* _Aim of the exercise_
Please transcribe only the lines between the one containing "The image size" and the end of the records, both ends included, exactly as written; skip every picture.

* _Source data_
##############################

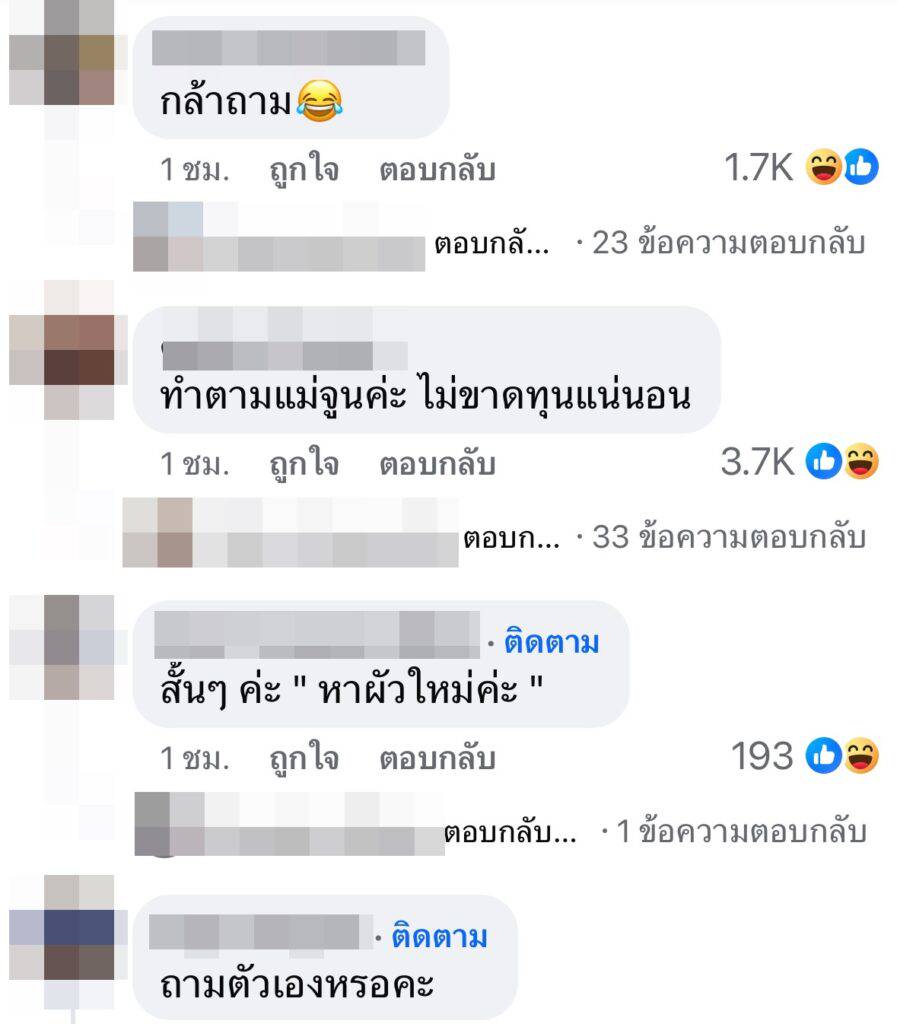The height and width of the screenshot is (1024, 897).
Task: Click thumbs-up icon next to 3.7K
Action: [824, 461]
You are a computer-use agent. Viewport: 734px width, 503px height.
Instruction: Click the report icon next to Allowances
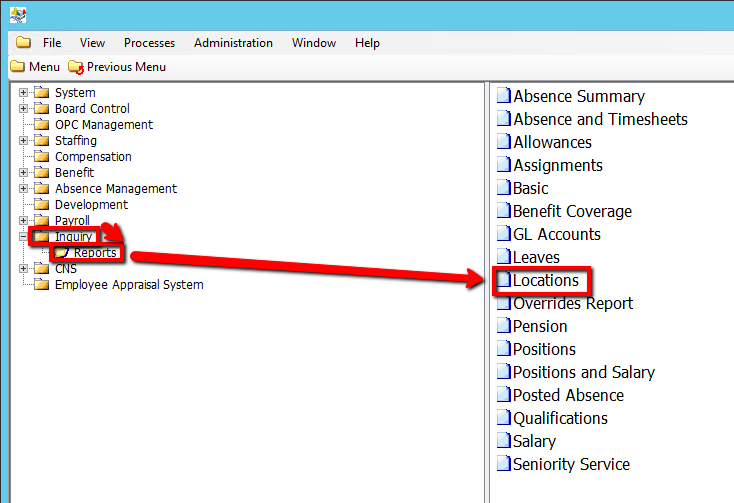coord(504,143)
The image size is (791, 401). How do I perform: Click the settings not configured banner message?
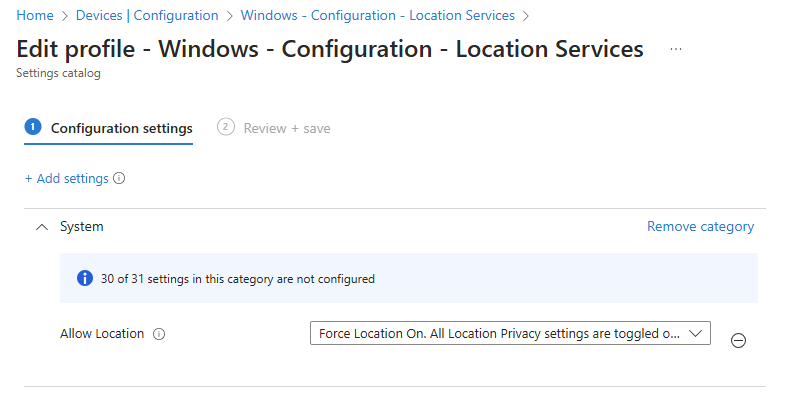pyautogui.click(x=238, y=279)
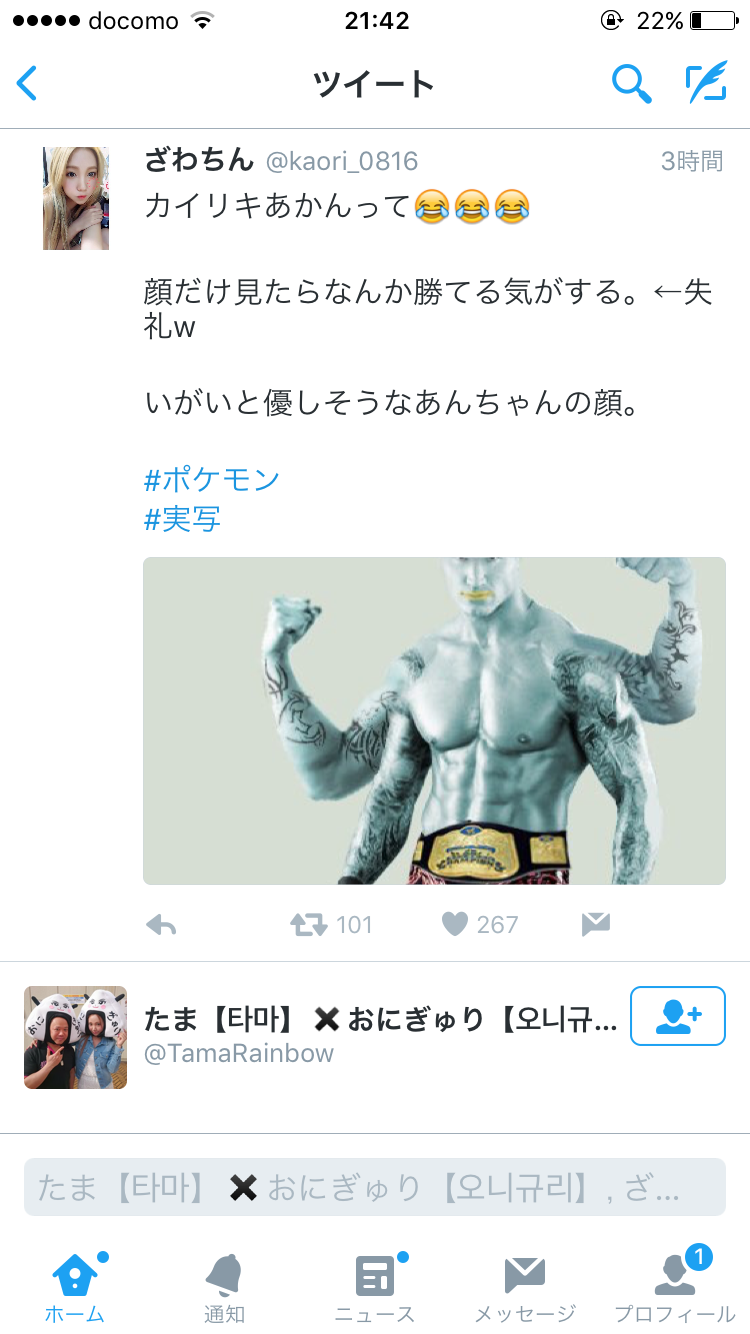Reply to the tweet using arrow icon
This screenshot has height=1334, width=750.
(161, 925)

##############################

* _Answer below_
The image size is (791, 401). How do I perform: Click the settings not configured banner message?
pyautogui.click(x=238, y=279)
Reply to the tweet using arrow icon
This screenshot has height=1334, width=750.
(161, 925)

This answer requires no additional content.